Thursday, 9 October 2008
Hardy Kiwi Fruit
At the 100-Mile Store in Creemore, I found hardy kiwi fruits. Suddenly the old name of Chinese gooseberries for kiwi fruits from before the New Zealanders got hold of them makes a lot more sense. They could also be taken as a kind of strange grape, but if you bite one in half, you will see the familiar bright green rayed flesh and ring of tiny black seeds. Luckily, these little guys are furless with a thin tender skin, as they would be just too tiny to peel. No preparation is required beyond a quick rinse, and perhaps a little rub at the blossom end to remove any lingering stamens.
You should also taste a much sweeter and richer, slightly floral flavour than you will get from the large furry kiwis that come from half-way around the world. It's not that the more familiar large kiwi can't taste great - I had some wonderful ones at a California farmers market once - but as usual fruit picked green (ahem) and hard for shipping just never reaches its full potential. The smaller ones are inherently sweeter as well, although the degree will very according to the variety in question.
Some people make kiwi jam, but I'd like them in a fruit salad with pears and plums - very pretty! - or they could go into smoothies. But there's nothing wrong with just snarfing them down, which was the fate of this batch. Children love them.

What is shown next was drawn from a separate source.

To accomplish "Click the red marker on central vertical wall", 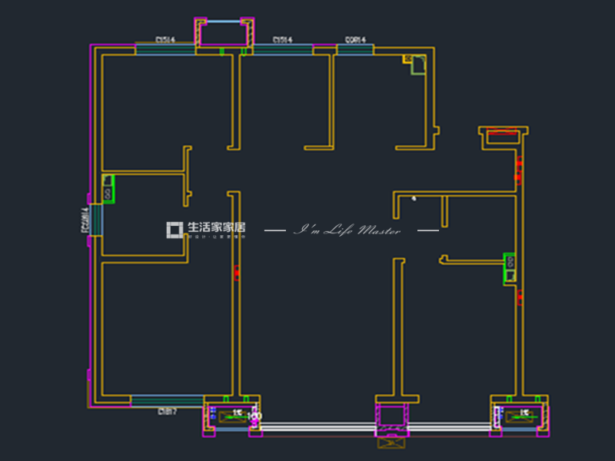I will click(x=236, y=271).
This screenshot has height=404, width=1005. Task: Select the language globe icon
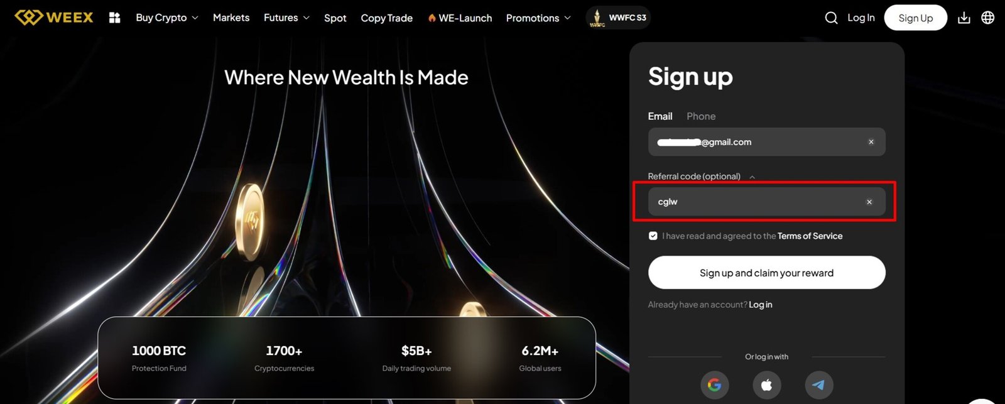tap(987, 18)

Not too many people are growing these around here yet, but I predict that they will become very popular in the next few years. I'm thinking of growing them myself. The plants are a large and attractive perennial vine. They are also dioecious, which means that there are male and female plants. One male plant should be surrounded by a harem of eight fruit-bearing female plants. They require slightly acidic soil, plenty of water, and regular pruning. They should be hardy in my zone 5 garden, but will likely require some protectionn from spring and fall frosts.